Lachaine Jean, Ben Amor Leila, Pringsheim Tamara, Burns James, van Stralen Judy
Faculty of Pharmacy, University of Montreal, Montreal, Quebec, Canada.
Department of Psychiatry, University of Montreal, Montreal, Quebec, Canada.
J Child Adolesc Psychopharmacol. 2019 Dec;29(10):730-739. doi: 10.1089/cap.2019.0097. Epub 2019 Sep 17.
To assess treatment patterns, health care resource utilization, and health care costs associated with use of atypical antipsychotics (AAPs) or the nonstimulant guanfacine extended release (GXR) after stimulant therapy for attention-deficit/hyperactivity disorder (ADHD). In Canada, GXR is approved as a monotherapy for children and adolescents with ADHD or as an adjunct to stimulants, and AAPs are commonly used off-label as an adjunct to stimulants.

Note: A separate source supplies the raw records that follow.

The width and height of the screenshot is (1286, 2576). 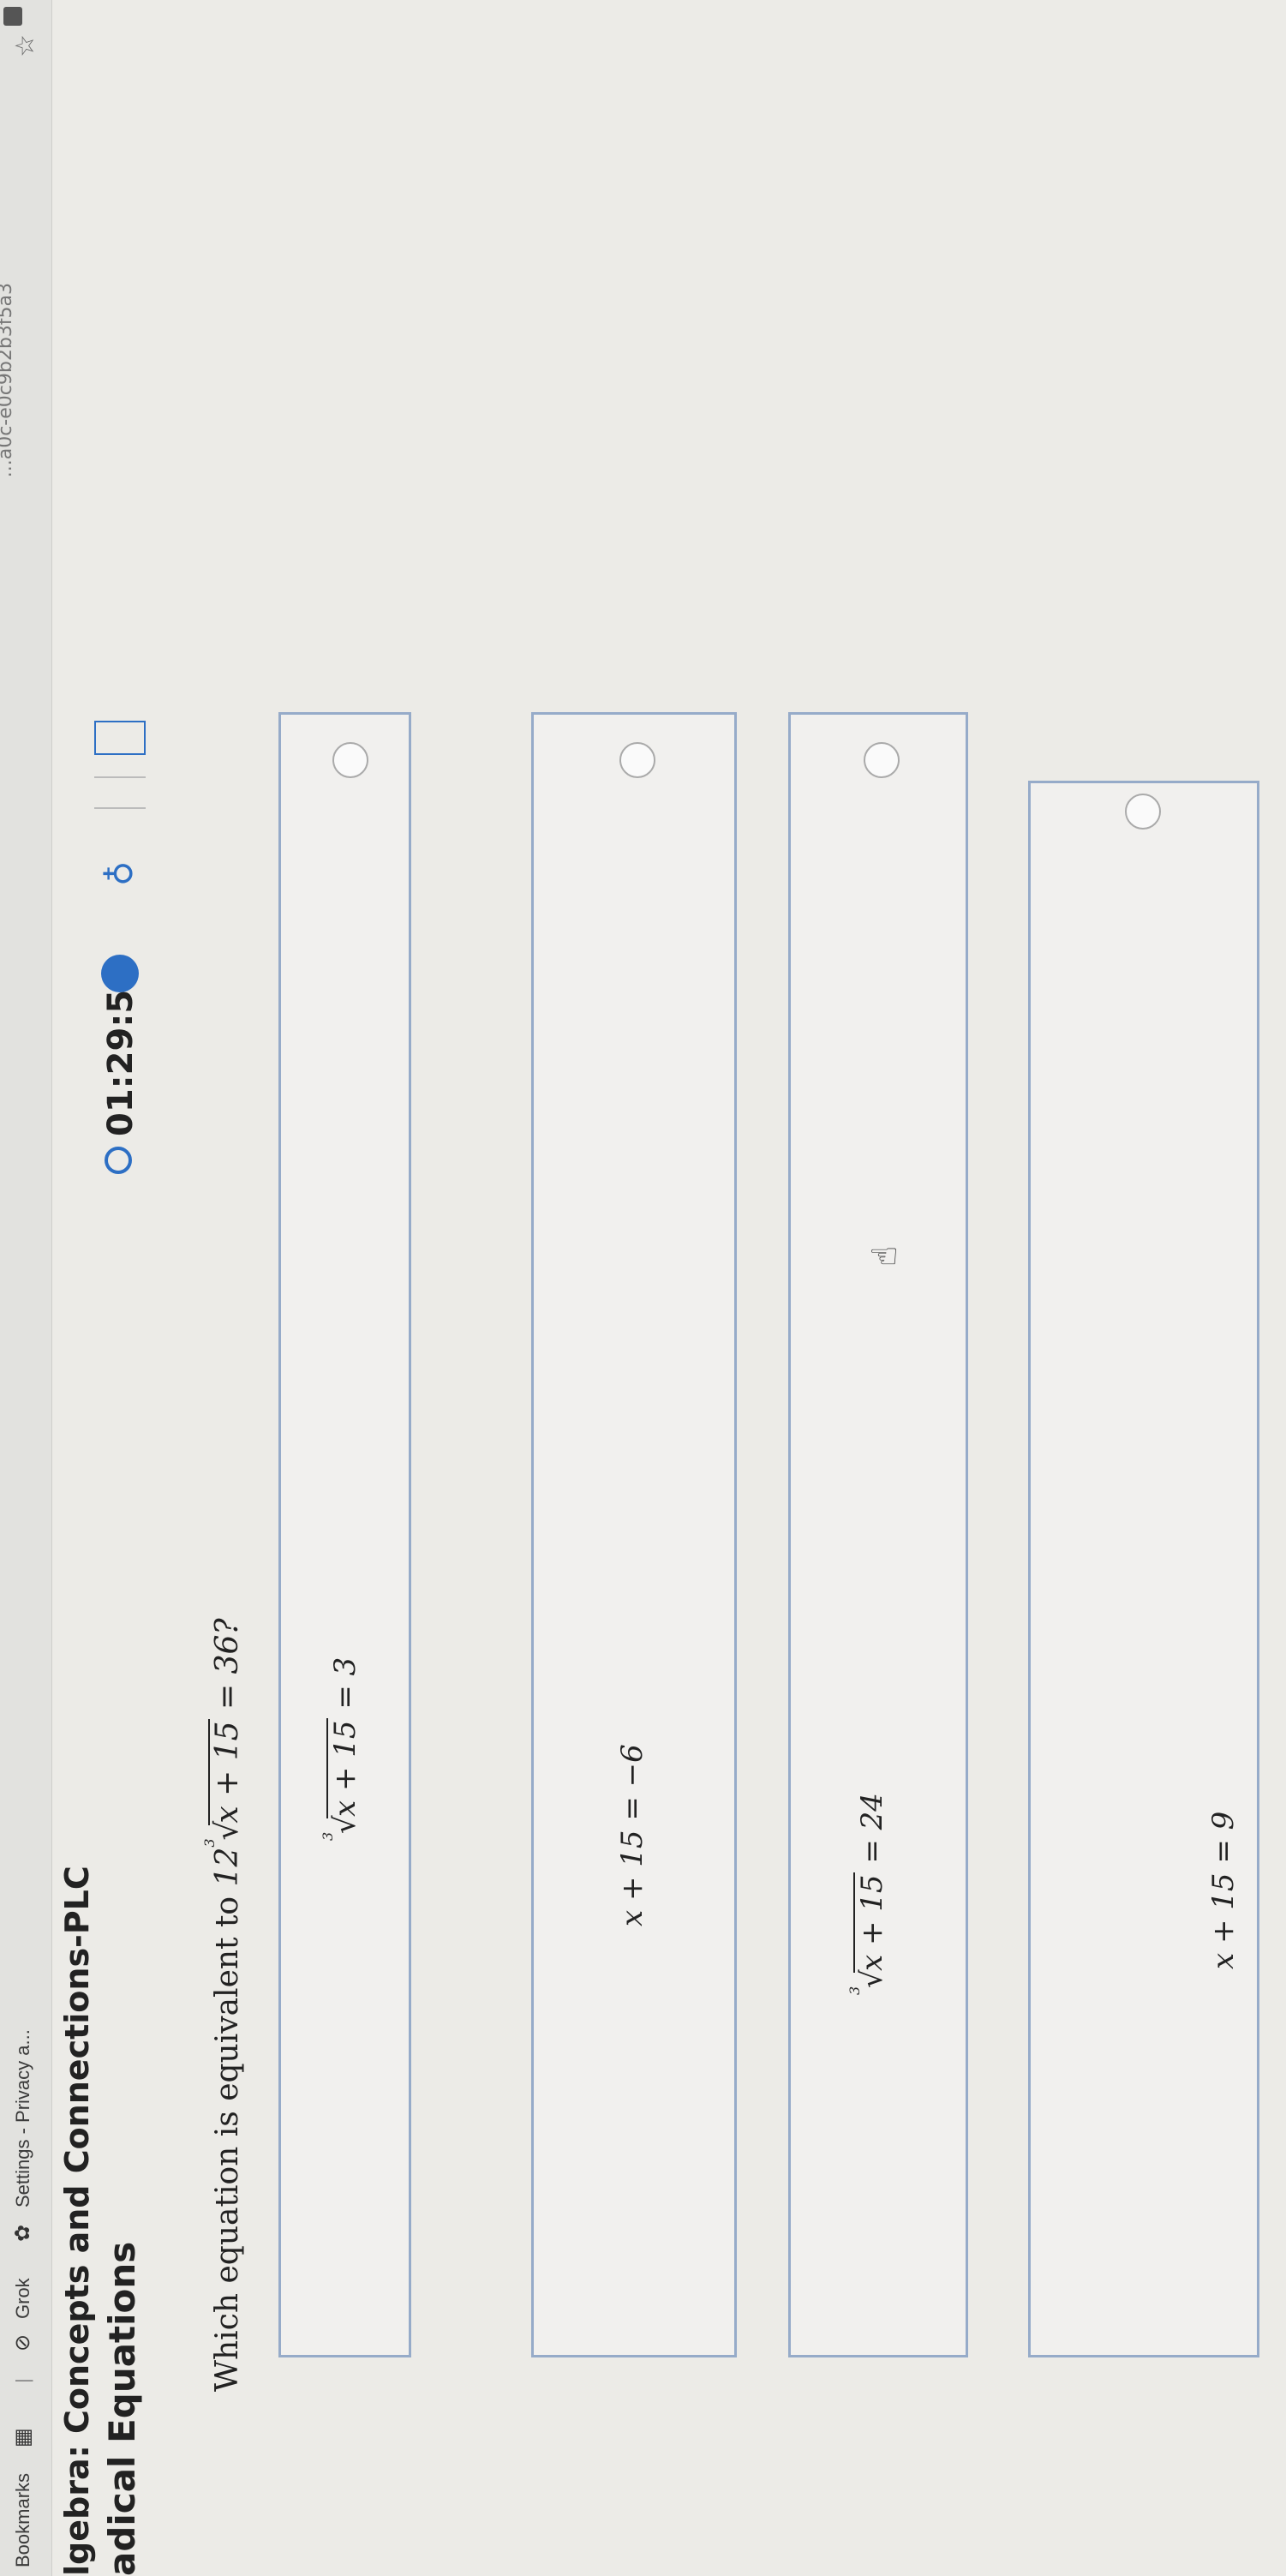 What do you see at coordinates (228, 1664) in the screenshot?
I see `question-suffix: = 36?` at bounding box center [228, 1664]. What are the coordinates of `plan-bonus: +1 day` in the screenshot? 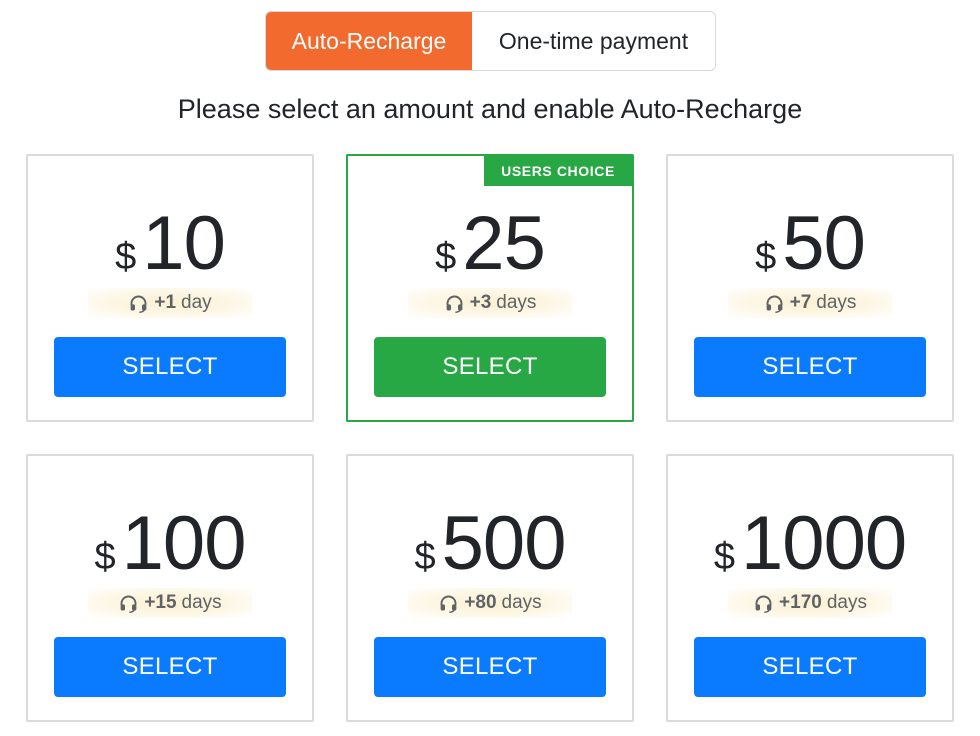 It's located at (170, 303).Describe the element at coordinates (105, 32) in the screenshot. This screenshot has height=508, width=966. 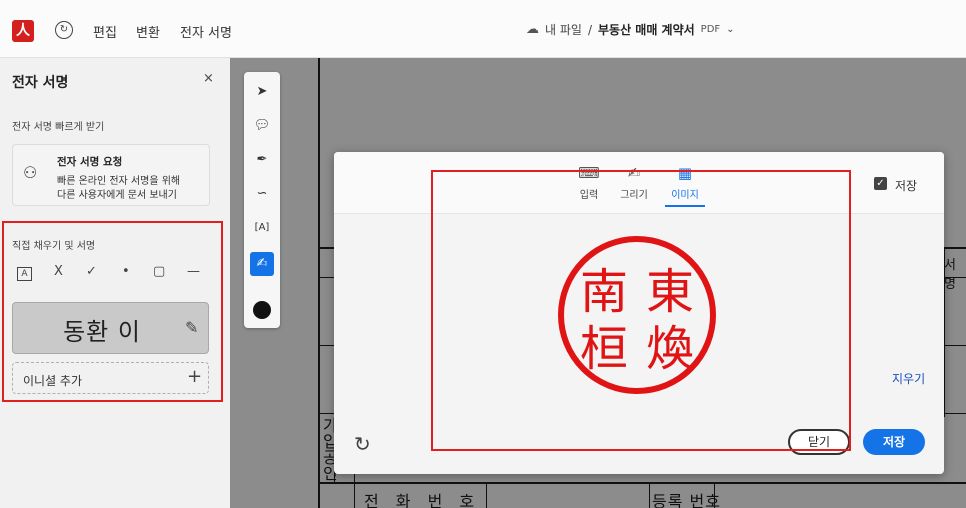
I see `nav-edit: 편집` at that location.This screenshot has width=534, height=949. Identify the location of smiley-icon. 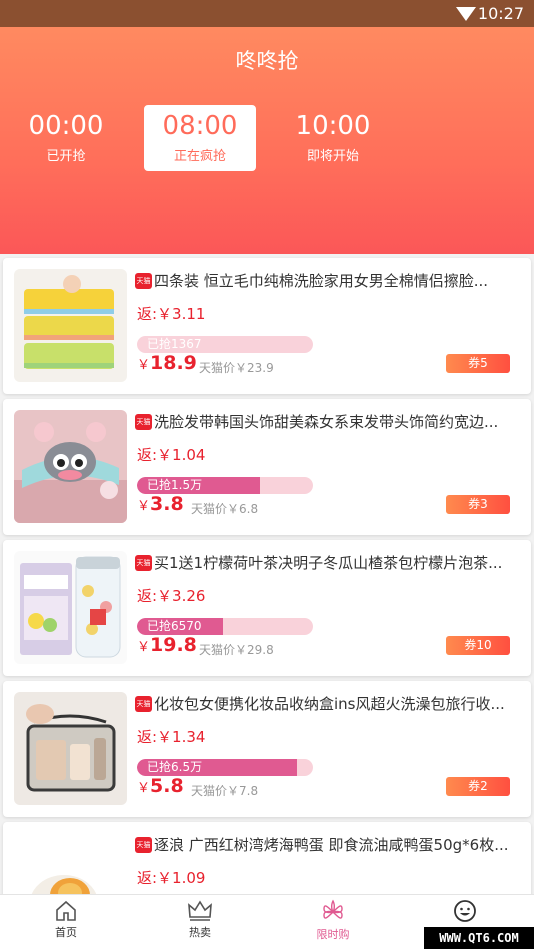
(465, 911).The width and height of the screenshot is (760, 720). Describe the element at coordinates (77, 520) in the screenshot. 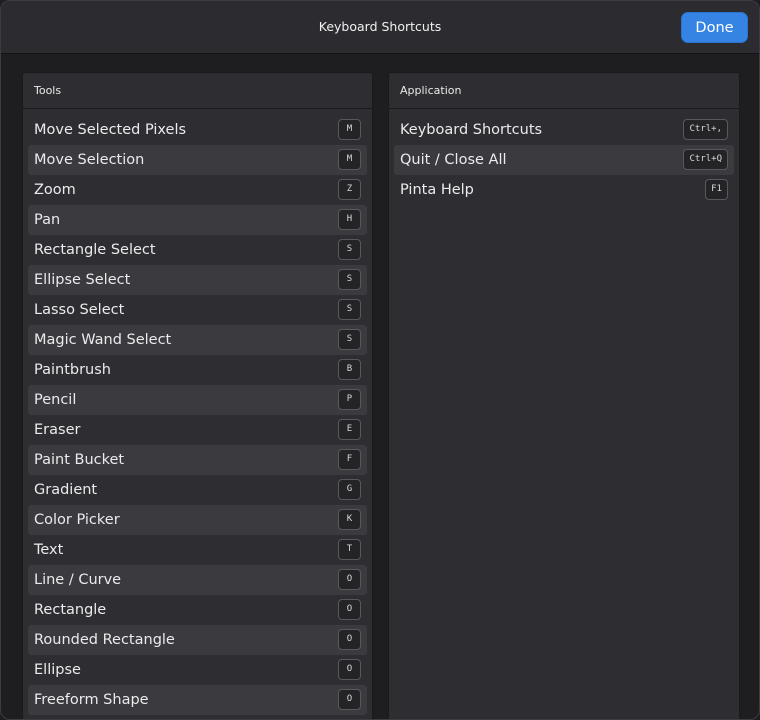

I see `shortcut-action-label: Color Picker` at that location.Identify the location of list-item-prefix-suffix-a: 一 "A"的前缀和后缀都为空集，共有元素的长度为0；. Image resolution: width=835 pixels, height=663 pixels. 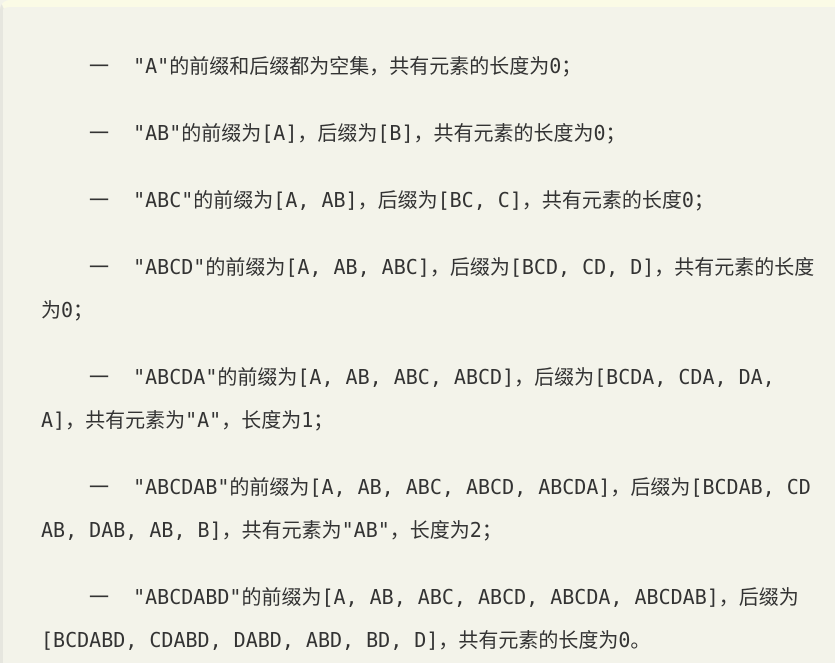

Health care claims data (January 1, 2007 to March 31, 2016) from Quebec's provincial health plan were assessed for individuals with ADHD, 6-17 years of age, who received ≥1 stimulant followed by a first AAP or GXR prescription (index medication), without a diagnosis for which AAPs are indicated. Overall, 1327 individuals were included (AAPs, 1098; GXR, 229). Rates of discontinuation, augmentation, or switching of the index medication did not differ between AAPs and GXR during the first follow-up year. Discontinuation rates were significantly lower with GXR than with AAPs during the second year (22.0% vs. 35.9%; = 0.03). GXR and AAPs resulted in similar increases in total health care cost. In GXR users, the increase in prescription drug cost after 6 months was higher than in AAP users, whereas the increase in overall medical cost was higher with AAPs than GXR, owing to more psychiatric department visits. In children and adolescents with ADHD who used AAPs or GXR after stimulants, secondary treatment changes were similar with both treatments after 1 year, but discontinuation rates were significantly lower with GXR than with AAPs in the second year. The greater increase in prescription cost with GXR was balanced by a greater increase in overall medical costs with AAPs, resulting in no overall difference in total health care cost between the two treatments.
评估在注意力缺陷多动障碍(ADHD)的兴奋剂治疗后使用非典型抗精神病药物(AAPs)或非刺激性缓释胍法辛(GXR)的治疗模式、医疗保健资源利用情况以及医疗保健成本。在加拿大,GXR被批准作为患有ADHD的儿童和青少年的单一疗法或作为兴奋剂的辅助药物,而AAPs通常作为兴奋剂的辅助药物在标签外使用。对来自魁北克省省级医疗计划的医疗保健索赔数据(2007年1月1日至2016年3月31日)进行了评估,这些数据涉及6至17岁患有ADHD且接受了≥1次兴奋剂治疗后首次开具AAP或GXR处方(索引药物)且无AAPs适用诊断的个体。总体而言,纳入了1327名个体(AAPs组1098名;GXR组229名)。在首次随访年期间,AAPs组和GXR组索引药物的停药、增加剂量或换药率没有差异。在第二年,GXR组的停药率显著低于AAPs组(22.0%对35.9%;P = 0.03)。GXR和AAPs导致的总医疗保健成本增加相似。在GXR使用者中,6个月后处方药成本的增加高于AAP使用者,而由于更多的精神科就诊,AAPs组的总体医疗成本增加高于GXR组。在兴奋剂治疗后使用AAPs或GXR的ADHD儿童和青少年中,两种治疗1年后的二级治疗变化相似,但第二年GXR组的停药率显著低于AAPs组。GXR组处方成本的较大增加被AAPs组总体医疗成本的较大增加所平衡,导致两种治疗之间的总医疗保健成本没有总体差异。